A Winsorization technique was applied to the data; data points over the 95th percentile and underneath the 5th percentile in each group were replaced with the value of the 95th percentile and 5th percentile, respectively. Winsorization has demonstrated validity as a method for dealing with outliers (B. Duan, 1998). A total of 63 data points (1.00% of possible data points) were imputed this way.
Two participants who were assessed for eligibility were excluded. One participant was excluded for not meeting the SB inclusion threshold (i.e., reported <7 hours/day of SB), while the other participant chose not to participate citing the time commitment. Flow of participants and dropouts is shown in Figure 1.

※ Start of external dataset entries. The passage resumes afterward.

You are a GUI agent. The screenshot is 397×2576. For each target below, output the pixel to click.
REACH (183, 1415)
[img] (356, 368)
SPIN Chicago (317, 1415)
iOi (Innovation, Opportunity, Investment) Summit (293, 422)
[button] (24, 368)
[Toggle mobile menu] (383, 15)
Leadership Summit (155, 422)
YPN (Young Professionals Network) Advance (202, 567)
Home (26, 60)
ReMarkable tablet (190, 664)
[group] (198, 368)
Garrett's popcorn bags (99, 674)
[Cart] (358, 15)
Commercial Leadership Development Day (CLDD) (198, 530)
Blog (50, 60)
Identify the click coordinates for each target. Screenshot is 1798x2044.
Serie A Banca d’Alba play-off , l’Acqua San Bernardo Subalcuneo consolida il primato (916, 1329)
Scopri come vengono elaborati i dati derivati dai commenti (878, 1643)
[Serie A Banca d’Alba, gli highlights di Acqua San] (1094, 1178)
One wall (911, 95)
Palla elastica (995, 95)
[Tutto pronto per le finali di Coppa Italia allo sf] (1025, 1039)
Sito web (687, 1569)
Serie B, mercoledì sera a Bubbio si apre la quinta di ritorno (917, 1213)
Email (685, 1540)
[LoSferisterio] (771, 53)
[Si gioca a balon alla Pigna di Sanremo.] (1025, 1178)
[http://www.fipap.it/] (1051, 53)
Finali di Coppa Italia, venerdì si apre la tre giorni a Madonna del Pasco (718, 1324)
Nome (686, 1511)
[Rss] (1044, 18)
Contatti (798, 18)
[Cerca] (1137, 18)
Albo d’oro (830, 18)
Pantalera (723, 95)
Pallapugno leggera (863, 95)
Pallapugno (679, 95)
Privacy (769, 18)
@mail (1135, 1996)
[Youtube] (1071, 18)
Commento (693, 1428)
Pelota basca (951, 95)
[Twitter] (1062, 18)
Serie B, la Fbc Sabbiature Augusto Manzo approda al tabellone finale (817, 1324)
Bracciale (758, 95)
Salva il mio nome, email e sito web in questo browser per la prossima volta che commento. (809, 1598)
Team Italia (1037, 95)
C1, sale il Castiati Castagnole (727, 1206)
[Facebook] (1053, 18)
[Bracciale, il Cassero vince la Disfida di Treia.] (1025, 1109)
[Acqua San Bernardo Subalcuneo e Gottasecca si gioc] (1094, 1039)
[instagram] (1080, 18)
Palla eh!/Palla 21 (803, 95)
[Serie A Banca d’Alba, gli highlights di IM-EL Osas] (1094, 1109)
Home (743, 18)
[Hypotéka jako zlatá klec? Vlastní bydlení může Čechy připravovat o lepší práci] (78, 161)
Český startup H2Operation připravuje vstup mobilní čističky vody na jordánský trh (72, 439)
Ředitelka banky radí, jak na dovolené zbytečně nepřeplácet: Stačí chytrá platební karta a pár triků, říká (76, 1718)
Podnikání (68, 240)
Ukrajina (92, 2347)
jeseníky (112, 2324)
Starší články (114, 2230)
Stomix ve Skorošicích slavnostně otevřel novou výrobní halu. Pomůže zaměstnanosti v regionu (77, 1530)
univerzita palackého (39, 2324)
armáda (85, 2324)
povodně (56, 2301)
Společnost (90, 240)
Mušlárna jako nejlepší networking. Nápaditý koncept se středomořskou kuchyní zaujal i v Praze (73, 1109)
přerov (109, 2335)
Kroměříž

Participants were recruited during the Fall 2019 and Winter 2020 academic terms at the host institution (i.e., September 2019 to February 2020). The study was stopped after planned sample size of completed participants was reached.
Sample characteristics are presented in Table 1. Significant group differences at baseline were observed for average daily steps, average daily stepping time, WY sleep time, and WY napping, whereby the treatment group reported significantly higher in all outcomes (ps > 0.05). For these variables, baseline scores were input as covariates to account for differences at baseline. No other significant differences between groups at baseline were found.
|Year of Study||n (%)|
|First Year||13 (41.9)|
|Second Year||11 (35.5)|
|Third Year||2 (6.5)|
|Fourth Year or Higher||4 (12.9)|
|Current Degree Pursuing||n (%)|
|Doctorate or Professional degree||1 (3.2)|
|Current Program of Study||n (%)|
|Health Sciences||19 (61.3)|
|Information and Media Studies||2 (6.5)|
|Social Sciences||2 (6.5)|
|Business and Finance||1 (3.2)|
Descriptive data for device-measured SB outcomes are presented in Table 2. Descriptive data for self-compared SB, average weekday sitting are presented in Table 3. Descriptive data for domain-specific SB and outcomes of SWB are presented in Supplementary material 3 and Table 4, respectively.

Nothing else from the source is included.